Estratégia do lítio sem consultar câmaras

Obrigação de concursos públicos e benefício para criação de unidades industriais estão entre as linhas de orientação do Governo. Há mais de 30 pedidos de prospeção e exploração.

O Governo apresentou no início da semana passada, em Bruxelas, a Estratégia Nacional para o Lítio, numa reunião de alto nível com os Estados-membros da União Europeia interessados no desenvolvimento e produção de baterias, nomeadamente de lítio.

Portugal tem uma das maiores reservas de lítio da Europa, minério que é usado no fabrico de baterias a utilizar na indústria automóvel e no armazenamento de eletricidade, bem como na indústria da cerâmica e vidro. 

No mercado nacional, são nove as regiões identificadas com ocorrência de mineralizações de lítio, concentradas no centro e Norte do país: Serra de Arga, Barroso-Alvão, Seixoso-Vieiros, Almendra, Barca de Alva-Escalhão, Massueime, Guarda, Argemela e Segura.

Dessas zonas, as mais concorridas são as de Covas de Barroso, com nove pedidos de exploração, e Almendra, distrito da Guarda, com sete pedidos. A Guarda é uma das zonas de maior potencial e em comunicado o presidente da Câmara Municipal local lamentou que o Executivo tenha apresentado a estratégia «para a fileira do lítio sem ter havido nenhum diálogo com o município da Guarda».

Segundo Álvaro Almeida, o Plano Estratégico para o setor devia «ter sido assumido como um importante motor de desenvolvimento, mas assumido por todos». O autarca do PSD afirma que «um Plano Estratégico deve ser nacional, deve ser do país» e acrescenta que apresentará ao Governo este seu protesto. Almeida exige «ser ouvido» em relação a todo o desenvolvimento do plano, considerando que «está em causa a exploração de um recurso natural muito importante para a Guarda e para toda a região».

Importância europeia De acordo com o secretário-geral do Observatório Internacional de Recursos Minerais, embora Portugal «não tenha uma grande jazida, [o país] tem muitos depósitos de dimensões médias que, no seu todo, assumem importância à escala europeia». Vítor Correia, que lidera o observatório sediado em Bruxelas, afirmou à TSF que a «Europa percebeu que, se não investisse nas matérias-primas necessárias para a produção de baterias, colocaria em risco alguns setores industriais importantes, nomeadamente a indústria automóvel». 

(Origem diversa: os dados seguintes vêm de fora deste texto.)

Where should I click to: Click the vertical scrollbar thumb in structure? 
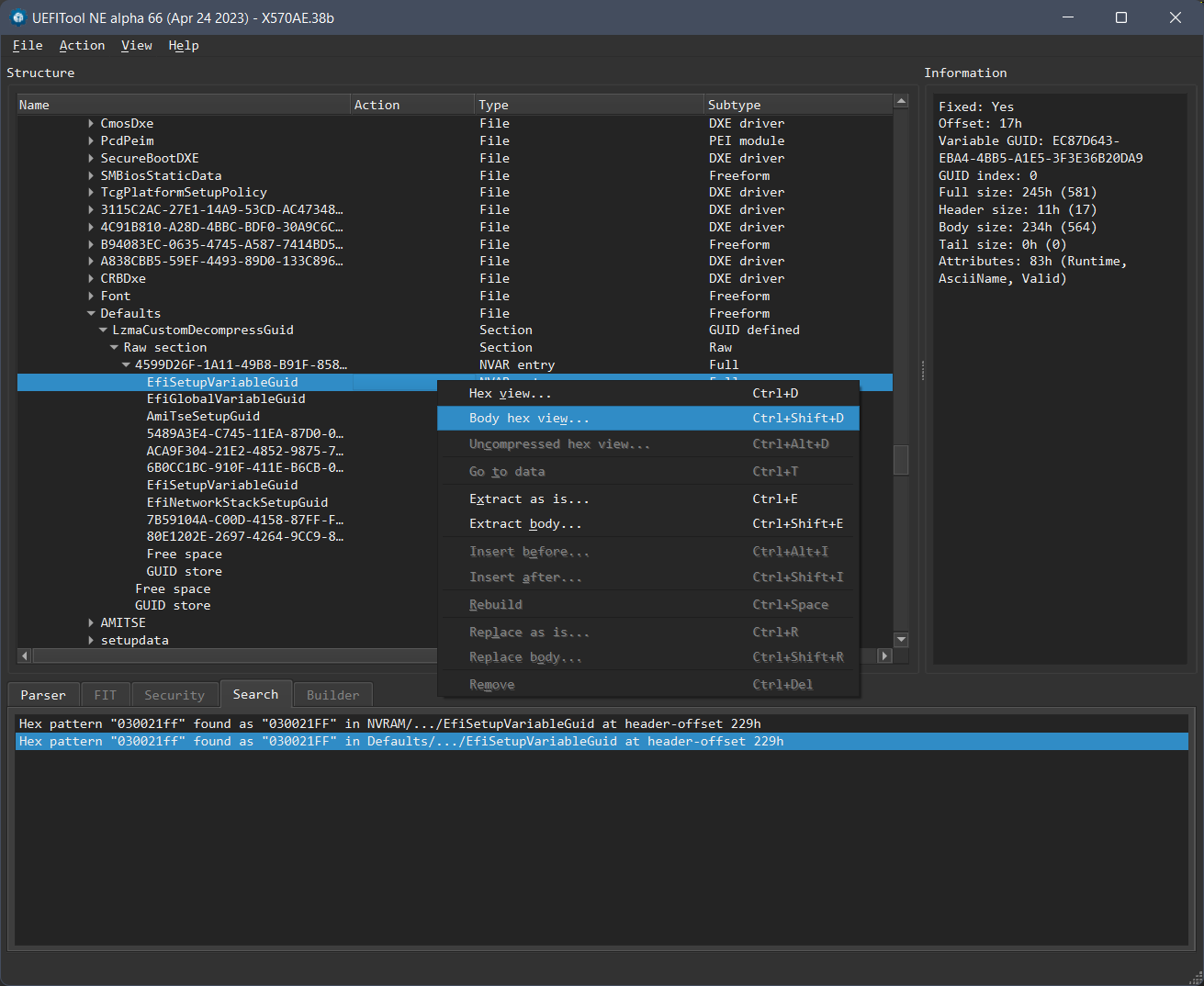[901, 460]
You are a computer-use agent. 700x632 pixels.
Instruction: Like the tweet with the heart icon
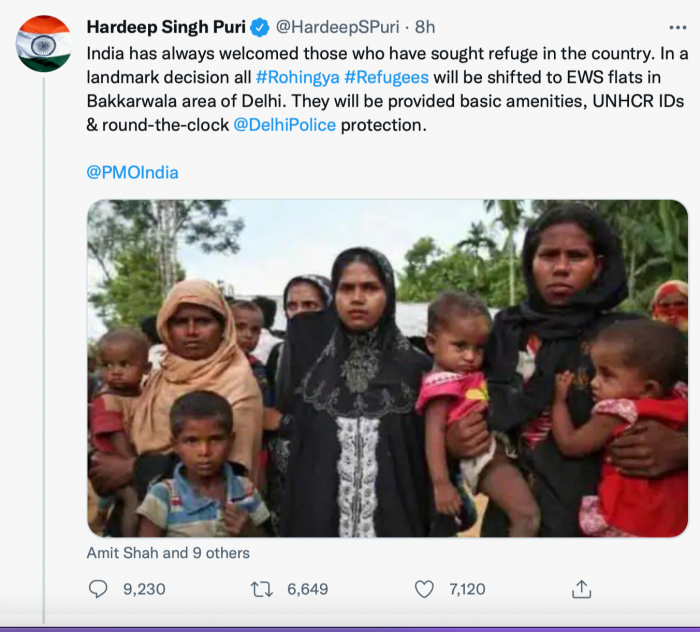coord(424,589)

A procura global do lítio para utilização nas baterias dos automóveis elétricos tem multiplicado os projetos, e a reunião europeia do início da semana, designada Aliança Europeia para as Baterias, teve como objetivo discutir projetos integrados, identificar e mobilizar apoios, em particular fundos comunitários, para avançar com o projeto, também já discutido com várias empresas.

Na reunião, o secretário de Estado da Energia, Jorge Seguro Sanches, apresentou a estratégia portuguesa para o lítio, que tem como objetivo aproveitar a crescente procura no país para desenvolver uma atividade industrial, de processamento de minério, de produção nas diversas indústrias que aproveitam o minério e de I&D.

«O que estamos a fazer é a olhar para este recurso como um recurso importante e queremos alterar a forma como são dadas as concessões nesta área», afirmou o ministro da Economia, Caldeira Cabral, quando anunciou em setembro a a preparação do plano. Seguro Sanches, acrescentou que o objetivo do Governo é «criar riqueza, […] mas fazê-lo com o melhor interesse para o Estado». 

Nas linhas de orientação estratégica para o lítio definidas pelo Governo, destaque para a «dinamização de concursos públicos para a atribuição de licenças de prospeção e de pesquisa, bem como para a respetiva exploração, sobre áreas previamente delimitadas como relevando potencial e contendo alvos promissores». Até agora, para se iniciar a prospeção do território bastava pedir uma licença. 

A resolução do Conselho de Ministros estipula que os concorrentes avaliem as oportunidades de instalar em Portugal duas unidades tecnológicas. A primeira seria uma unidade experimental minero-metalúrgica para desenvolver conhecimento e testar tecnologias para toda a cadeia de valorização dos recursos.

A segunda seria uma unidade-piloto de demonstração, «de caráter declaradamente industrial, processando minérios ou concentrados de várias origens e destinada a avaliar os custos de produção em ambiente industrial».

Na Direção-geral de Energia e Geologia há 30 pedidos de direitos de prospeção e pesquisa de lítio no país, que representam cerca de 3,8 milhões de euros de propostas de investimento nos primeiros dois a três anos, numa área total de 2.500 quilómetros quadrados. Em 2016, as reservas de lítio em Portugal estavam estimadas em 60 mil toneladas métricas.